(Item position entries)

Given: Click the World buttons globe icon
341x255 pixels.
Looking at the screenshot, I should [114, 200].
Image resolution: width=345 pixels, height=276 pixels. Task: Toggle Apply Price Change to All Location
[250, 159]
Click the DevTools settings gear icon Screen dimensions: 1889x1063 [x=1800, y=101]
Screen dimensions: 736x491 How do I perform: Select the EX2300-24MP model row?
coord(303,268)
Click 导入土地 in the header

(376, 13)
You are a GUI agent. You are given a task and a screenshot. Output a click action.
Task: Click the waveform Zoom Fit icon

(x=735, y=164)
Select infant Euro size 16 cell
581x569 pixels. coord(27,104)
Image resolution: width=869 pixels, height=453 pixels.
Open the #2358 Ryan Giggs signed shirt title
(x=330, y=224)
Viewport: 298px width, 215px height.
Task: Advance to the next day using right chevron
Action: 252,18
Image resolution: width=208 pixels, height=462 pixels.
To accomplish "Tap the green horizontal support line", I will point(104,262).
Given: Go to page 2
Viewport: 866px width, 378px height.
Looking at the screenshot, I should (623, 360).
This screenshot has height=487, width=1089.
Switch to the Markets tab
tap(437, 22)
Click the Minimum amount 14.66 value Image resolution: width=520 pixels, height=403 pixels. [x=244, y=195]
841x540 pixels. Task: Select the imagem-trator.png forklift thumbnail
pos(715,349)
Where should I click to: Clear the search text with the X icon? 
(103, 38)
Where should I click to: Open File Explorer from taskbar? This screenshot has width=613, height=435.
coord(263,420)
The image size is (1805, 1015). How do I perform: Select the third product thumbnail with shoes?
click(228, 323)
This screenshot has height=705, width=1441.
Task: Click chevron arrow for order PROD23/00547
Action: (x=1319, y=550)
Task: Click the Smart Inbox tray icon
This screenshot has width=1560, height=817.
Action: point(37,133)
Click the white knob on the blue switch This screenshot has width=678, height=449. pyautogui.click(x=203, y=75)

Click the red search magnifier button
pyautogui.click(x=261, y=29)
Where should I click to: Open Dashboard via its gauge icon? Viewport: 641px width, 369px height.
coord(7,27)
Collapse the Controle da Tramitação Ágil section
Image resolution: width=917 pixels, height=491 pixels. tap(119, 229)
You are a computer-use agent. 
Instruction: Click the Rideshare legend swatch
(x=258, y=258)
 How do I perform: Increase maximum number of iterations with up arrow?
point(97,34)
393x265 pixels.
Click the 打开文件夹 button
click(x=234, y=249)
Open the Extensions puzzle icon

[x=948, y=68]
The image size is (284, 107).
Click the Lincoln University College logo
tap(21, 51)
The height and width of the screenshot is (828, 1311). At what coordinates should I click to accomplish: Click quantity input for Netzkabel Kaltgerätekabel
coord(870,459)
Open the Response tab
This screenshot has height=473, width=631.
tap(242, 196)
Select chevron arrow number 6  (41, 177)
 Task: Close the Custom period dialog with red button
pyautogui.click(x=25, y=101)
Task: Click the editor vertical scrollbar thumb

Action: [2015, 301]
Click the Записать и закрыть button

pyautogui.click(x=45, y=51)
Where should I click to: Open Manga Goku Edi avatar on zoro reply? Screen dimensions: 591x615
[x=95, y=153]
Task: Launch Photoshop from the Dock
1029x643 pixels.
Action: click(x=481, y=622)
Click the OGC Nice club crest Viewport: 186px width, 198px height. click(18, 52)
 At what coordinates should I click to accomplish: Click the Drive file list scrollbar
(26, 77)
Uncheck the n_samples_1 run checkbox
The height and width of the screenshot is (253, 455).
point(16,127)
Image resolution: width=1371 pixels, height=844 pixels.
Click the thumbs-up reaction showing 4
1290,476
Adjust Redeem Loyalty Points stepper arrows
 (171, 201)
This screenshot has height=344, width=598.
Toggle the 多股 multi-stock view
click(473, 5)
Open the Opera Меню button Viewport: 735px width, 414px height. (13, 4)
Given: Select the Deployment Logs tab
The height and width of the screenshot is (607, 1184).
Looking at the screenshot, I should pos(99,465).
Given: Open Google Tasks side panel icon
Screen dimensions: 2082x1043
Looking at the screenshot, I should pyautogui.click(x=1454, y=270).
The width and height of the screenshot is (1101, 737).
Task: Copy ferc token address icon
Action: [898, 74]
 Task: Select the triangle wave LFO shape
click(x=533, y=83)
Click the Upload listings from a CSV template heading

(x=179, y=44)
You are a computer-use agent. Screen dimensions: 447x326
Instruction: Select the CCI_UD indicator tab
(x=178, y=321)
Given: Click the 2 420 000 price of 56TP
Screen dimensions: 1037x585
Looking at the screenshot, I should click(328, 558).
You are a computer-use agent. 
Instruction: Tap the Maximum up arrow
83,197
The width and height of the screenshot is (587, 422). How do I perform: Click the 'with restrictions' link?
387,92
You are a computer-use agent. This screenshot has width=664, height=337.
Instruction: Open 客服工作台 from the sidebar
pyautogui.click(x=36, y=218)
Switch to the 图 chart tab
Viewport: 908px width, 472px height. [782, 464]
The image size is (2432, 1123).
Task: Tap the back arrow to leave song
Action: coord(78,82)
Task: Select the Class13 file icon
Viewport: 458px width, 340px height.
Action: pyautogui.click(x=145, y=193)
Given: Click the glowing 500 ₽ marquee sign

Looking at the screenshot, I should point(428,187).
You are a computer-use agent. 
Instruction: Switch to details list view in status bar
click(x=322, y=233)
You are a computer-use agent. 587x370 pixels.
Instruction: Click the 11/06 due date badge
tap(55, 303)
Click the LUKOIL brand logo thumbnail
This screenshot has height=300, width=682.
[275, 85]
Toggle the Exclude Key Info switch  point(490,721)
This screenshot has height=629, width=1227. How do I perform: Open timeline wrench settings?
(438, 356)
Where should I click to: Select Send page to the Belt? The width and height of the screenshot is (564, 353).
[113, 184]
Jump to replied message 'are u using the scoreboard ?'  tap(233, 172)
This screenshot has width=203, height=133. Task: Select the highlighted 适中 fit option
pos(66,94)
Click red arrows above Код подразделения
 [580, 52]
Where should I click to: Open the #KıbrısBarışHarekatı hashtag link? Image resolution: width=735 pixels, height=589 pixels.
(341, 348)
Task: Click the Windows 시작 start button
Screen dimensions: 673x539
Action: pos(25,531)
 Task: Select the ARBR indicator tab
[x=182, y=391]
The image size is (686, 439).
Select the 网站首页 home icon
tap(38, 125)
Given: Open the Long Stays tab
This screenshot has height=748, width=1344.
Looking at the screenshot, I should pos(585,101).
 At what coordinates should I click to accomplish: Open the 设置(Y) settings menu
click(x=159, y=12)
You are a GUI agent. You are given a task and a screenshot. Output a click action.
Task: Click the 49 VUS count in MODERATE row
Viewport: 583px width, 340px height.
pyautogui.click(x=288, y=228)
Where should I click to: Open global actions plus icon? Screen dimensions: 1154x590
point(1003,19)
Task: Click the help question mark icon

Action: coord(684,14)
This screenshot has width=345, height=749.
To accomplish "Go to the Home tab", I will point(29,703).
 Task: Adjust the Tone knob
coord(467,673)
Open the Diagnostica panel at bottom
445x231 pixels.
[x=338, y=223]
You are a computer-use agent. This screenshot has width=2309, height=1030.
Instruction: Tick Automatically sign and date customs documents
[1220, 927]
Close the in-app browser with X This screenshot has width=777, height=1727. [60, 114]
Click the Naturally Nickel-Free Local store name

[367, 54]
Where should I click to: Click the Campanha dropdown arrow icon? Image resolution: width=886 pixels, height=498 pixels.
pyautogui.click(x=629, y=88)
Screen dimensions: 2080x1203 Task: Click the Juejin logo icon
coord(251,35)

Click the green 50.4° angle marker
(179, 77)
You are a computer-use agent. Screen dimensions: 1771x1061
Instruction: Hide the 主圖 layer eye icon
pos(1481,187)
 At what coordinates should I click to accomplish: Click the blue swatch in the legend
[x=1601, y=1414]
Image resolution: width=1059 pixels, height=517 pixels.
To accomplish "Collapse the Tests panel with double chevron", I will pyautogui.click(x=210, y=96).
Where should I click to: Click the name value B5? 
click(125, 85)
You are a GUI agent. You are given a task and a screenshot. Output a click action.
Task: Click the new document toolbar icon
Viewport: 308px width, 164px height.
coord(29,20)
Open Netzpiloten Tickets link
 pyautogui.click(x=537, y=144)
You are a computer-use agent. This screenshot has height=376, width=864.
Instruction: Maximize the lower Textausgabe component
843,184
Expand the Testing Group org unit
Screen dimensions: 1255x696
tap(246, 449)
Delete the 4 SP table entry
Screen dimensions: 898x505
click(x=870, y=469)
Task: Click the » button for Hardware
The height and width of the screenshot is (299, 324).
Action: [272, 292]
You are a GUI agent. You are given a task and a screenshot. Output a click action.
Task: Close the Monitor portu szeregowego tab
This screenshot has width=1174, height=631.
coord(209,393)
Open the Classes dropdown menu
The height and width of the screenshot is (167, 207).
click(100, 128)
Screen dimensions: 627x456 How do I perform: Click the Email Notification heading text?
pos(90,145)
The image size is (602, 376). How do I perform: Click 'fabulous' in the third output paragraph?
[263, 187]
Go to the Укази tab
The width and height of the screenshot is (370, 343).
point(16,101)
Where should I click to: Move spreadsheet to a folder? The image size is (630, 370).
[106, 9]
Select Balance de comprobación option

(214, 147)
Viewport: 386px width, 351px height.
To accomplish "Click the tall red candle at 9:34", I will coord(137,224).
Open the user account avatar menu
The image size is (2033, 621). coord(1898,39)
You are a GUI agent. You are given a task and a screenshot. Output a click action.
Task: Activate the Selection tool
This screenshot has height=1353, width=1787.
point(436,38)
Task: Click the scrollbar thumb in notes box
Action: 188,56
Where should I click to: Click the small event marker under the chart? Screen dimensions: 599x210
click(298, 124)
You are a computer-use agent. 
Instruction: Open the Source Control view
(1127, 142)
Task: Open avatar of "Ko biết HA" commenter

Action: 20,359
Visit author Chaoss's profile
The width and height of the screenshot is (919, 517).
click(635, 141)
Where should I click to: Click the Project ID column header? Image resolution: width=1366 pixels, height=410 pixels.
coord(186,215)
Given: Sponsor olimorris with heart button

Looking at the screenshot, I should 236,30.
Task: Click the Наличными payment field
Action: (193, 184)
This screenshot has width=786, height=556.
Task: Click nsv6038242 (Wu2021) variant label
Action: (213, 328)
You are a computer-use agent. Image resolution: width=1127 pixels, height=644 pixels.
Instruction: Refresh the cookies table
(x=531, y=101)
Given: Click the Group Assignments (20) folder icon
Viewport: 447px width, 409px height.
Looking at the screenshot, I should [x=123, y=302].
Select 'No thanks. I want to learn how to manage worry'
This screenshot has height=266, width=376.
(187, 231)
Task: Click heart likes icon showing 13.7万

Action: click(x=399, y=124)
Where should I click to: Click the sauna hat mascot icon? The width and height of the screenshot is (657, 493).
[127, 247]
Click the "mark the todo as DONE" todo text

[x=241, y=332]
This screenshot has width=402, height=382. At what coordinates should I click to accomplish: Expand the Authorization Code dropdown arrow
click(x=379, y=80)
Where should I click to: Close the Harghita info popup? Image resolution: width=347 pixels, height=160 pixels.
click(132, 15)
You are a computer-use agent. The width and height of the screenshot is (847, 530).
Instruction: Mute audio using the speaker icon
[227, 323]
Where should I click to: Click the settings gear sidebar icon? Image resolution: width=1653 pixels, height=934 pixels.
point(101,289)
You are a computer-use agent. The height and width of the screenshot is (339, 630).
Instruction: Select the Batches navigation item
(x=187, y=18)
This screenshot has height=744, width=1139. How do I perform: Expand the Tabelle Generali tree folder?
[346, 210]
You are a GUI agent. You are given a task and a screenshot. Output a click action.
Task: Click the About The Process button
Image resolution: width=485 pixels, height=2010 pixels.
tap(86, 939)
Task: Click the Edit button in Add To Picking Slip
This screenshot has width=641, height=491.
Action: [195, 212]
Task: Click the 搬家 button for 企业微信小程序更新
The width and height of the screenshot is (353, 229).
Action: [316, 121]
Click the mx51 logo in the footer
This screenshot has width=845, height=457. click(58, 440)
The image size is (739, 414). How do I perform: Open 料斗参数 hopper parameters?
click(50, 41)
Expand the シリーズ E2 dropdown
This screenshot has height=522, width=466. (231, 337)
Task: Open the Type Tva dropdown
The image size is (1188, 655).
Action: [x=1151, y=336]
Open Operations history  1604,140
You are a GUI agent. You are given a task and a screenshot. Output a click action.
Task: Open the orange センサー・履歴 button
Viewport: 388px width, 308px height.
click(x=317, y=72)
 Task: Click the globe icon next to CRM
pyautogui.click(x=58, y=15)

Task details:
Gather every line in the records above that contains the string "showing". Matching is case-sensitive.

Solution to this task:
Click the thumbs-up reaction showing 4
Task: Click heart likes icon showing 13.7万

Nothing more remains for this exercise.